Pharmacological treatment of bipolar disorder and risk of diabetes mellitus: A nationwide study of 30,451 patients.

OBJECTIVE: While treatment with antipsychotics and antiepileptics have been associated with an increased risk of diabetes mellitus (DM), lithium may have the opposite effect via inhibition of glycogen synthase kinase-3. The aim of this study was to investigate whether treatment of bipolar disorder with lithium, antipsychotics, or antiepileptics is associated with the risk of DM in a real-world clinical setting. METHODS: Using nationwide registers, we identified all patients diagnosed with bipolar disorder in Danish Psychiatric Services from January 1, 1996, to January 1, 2019 (N = 30,451). The risk of developing DM was operationalized via hospital diagnoses and redeemed prescriptions for glucose-lowering drugs. For lithium, antipsychotics, valproate, and lamotrigine, we calculated hazard rate ratios (HRR) for developing DM via adjusted Cox proportional hazards models. Potential cumulative dose-response-like associations were examined using the log-rank test.
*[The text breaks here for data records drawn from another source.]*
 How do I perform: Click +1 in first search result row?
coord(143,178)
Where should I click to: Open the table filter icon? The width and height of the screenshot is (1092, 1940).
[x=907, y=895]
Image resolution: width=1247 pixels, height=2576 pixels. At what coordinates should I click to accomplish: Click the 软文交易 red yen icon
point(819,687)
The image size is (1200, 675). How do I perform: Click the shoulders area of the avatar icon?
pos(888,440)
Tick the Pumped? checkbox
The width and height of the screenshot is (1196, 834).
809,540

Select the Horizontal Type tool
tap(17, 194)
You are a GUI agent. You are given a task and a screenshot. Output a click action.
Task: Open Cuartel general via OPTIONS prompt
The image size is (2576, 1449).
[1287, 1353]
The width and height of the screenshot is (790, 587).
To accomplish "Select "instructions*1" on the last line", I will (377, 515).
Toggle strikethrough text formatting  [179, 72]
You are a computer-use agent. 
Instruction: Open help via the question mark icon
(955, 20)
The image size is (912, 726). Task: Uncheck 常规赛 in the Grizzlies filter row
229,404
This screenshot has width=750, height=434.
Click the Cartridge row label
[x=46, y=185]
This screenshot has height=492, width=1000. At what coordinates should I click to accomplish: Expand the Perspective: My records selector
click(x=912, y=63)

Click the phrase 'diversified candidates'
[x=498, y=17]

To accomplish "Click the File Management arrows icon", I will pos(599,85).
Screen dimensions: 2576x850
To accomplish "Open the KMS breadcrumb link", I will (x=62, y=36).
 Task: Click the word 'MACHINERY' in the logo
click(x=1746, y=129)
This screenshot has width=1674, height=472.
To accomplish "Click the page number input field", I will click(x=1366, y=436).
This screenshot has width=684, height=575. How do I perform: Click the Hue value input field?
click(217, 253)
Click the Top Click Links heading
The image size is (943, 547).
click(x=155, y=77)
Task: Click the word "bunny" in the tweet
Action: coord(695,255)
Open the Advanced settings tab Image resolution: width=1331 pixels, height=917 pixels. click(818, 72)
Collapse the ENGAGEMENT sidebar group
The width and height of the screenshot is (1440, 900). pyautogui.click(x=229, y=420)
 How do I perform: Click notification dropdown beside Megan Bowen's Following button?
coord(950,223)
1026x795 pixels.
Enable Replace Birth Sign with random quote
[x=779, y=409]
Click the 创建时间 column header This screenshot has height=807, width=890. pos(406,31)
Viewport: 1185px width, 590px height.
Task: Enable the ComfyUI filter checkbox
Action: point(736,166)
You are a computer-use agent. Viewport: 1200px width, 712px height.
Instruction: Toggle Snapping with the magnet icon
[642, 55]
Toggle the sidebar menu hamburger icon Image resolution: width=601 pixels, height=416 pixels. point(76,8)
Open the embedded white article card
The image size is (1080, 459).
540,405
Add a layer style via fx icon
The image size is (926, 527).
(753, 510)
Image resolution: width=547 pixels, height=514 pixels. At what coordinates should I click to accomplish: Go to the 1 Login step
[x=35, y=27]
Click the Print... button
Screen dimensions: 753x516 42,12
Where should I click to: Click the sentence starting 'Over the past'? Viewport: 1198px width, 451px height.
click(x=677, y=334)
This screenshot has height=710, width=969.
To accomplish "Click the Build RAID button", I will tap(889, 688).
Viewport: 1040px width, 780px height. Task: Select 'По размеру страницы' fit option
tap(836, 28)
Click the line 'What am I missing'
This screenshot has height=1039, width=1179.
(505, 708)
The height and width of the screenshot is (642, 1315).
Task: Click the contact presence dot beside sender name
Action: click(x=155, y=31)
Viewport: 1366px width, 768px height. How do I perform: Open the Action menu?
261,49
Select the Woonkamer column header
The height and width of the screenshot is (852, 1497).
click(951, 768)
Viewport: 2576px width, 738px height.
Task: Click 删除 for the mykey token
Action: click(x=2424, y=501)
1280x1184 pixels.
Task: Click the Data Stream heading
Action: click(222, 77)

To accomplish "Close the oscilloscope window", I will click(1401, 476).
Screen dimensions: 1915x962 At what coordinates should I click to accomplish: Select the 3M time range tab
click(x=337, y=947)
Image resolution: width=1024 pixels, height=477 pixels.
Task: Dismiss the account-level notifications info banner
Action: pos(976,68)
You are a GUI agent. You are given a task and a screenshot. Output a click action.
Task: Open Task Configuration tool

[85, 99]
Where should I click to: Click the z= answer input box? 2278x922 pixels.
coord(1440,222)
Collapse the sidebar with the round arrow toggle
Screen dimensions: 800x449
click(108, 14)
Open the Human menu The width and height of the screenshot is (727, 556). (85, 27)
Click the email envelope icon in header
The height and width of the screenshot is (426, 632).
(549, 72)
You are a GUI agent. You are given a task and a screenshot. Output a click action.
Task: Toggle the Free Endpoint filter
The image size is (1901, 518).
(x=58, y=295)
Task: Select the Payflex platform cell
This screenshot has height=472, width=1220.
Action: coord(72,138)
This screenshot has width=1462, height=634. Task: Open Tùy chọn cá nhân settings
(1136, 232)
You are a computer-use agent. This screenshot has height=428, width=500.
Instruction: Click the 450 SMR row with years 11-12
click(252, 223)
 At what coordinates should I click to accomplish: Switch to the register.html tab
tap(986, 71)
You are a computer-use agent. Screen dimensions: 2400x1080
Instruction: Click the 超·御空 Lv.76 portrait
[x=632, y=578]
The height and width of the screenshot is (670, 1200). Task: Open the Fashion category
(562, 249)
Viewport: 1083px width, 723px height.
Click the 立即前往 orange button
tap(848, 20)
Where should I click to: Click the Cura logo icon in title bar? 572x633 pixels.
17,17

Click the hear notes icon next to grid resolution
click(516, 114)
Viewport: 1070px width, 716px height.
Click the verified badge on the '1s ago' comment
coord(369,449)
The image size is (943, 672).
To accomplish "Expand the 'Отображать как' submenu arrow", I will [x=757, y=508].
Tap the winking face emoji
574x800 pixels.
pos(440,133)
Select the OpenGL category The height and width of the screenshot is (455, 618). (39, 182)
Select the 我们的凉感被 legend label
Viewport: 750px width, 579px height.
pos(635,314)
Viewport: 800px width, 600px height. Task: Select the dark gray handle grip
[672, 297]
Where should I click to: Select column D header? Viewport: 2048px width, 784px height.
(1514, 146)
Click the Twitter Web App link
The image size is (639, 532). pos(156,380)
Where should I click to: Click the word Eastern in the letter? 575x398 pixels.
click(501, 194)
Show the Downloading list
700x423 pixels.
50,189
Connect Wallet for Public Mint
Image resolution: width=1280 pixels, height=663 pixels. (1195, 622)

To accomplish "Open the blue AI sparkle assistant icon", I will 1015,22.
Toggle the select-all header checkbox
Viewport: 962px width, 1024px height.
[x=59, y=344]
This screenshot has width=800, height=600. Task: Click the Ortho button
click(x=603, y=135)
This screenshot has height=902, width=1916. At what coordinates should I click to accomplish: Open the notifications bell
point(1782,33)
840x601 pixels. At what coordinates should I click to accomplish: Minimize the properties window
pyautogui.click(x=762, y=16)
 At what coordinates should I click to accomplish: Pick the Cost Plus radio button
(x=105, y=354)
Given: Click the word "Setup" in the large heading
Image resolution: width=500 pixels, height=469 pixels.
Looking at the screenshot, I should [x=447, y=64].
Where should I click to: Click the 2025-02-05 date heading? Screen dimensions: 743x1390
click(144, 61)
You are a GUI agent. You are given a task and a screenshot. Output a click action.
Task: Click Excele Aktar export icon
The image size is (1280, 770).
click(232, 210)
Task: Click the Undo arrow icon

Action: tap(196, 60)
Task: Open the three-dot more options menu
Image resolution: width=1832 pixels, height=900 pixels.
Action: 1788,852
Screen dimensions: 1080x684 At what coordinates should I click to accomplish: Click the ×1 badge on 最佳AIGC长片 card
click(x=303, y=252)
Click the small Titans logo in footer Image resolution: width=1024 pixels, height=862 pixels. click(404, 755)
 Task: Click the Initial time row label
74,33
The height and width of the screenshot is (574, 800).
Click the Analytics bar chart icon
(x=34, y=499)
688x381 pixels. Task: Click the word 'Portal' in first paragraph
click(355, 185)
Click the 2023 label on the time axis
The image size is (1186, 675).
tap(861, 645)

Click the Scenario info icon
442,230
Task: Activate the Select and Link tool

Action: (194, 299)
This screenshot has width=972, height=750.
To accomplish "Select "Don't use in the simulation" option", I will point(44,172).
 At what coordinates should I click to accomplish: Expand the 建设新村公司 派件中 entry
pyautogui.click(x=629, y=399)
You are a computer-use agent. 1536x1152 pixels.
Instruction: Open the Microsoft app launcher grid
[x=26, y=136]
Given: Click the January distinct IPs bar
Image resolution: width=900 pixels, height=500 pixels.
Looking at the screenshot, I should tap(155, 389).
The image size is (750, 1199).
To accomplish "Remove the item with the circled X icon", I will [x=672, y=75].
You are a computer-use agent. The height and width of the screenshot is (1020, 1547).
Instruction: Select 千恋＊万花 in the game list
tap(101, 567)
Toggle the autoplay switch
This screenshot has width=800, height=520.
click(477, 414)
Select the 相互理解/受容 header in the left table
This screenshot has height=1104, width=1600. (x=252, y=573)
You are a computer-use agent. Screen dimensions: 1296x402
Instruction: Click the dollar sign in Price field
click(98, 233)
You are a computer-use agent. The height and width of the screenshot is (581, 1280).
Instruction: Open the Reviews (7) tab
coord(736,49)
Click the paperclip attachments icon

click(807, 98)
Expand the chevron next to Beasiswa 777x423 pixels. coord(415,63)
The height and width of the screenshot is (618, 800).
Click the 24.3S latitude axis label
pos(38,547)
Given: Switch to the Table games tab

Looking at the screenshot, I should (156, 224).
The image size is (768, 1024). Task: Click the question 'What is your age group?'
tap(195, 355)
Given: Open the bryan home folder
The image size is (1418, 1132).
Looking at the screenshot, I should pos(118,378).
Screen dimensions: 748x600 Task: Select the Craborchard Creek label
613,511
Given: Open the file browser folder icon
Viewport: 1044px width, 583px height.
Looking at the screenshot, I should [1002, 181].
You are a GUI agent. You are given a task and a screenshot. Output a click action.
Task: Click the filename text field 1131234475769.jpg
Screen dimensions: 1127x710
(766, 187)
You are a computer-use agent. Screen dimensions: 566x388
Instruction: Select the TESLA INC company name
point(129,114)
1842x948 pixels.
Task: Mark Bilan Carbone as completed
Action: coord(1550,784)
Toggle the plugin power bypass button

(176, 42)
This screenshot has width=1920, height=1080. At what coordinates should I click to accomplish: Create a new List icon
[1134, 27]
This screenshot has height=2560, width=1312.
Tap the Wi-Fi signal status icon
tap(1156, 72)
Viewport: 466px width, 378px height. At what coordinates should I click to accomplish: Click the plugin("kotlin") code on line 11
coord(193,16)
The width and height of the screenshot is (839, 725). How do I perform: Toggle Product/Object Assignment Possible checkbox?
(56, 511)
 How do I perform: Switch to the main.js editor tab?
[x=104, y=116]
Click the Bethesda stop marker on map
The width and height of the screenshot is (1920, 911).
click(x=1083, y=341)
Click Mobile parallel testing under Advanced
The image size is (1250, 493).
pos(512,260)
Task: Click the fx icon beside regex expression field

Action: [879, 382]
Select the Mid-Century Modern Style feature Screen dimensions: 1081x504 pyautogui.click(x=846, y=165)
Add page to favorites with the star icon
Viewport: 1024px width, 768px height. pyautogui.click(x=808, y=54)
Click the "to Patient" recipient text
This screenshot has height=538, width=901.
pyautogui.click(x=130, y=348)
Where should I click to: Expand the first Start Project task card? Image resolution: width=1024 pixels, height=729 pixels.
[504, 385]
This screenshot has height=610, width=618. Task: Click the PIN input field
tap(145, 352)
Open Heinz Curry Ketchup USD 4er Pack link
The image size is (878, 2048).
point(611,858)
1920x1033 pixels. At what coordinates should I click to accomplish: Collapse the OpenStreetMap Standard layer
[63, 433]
RESULTS: During follow-up (245,181 person-years), 2107 (6.9%) patients developed DM. Compared with non-users of the respective drugs, we found no clinically or statistically significant difference in the risk of developing DM among patients receiving lithium (n = 11,690; incidence rate of DM/1000 person-years (IR) = 8.87, 95% CI: 8.02-9.90; HRR = 0.94, 95% CI: 0.84-1.06) or lamotrigine (n = 11,785; IR = 7.58, 95% CI: 6.69-8.59; HRR = 0.89, 95% CI: 0.77-1.02), respectively. Conversely, for patients receiving valproate (n = 5171; IR = 12.68, 95% CI: 10.87-14.80; HRR = 1.34, 95% CI: 1.14-1.58) and antipsychotics (n = 22,719; IR = 12.00, 95% CI: 11.14-12.94; HRR = 1.65, 95% CI: 1.45-1.88), respectively, there was increased risk of developing DM. For antipsychotics, we observed a clear cumulative dose-response-like association with the risk of DM. CONCLUSIONS: Treatment with valproate and antipsychotics-but not with lithium and lamotrigine-was associated with increased risk of DM in a real-world cohort of patients with bipolar disorder.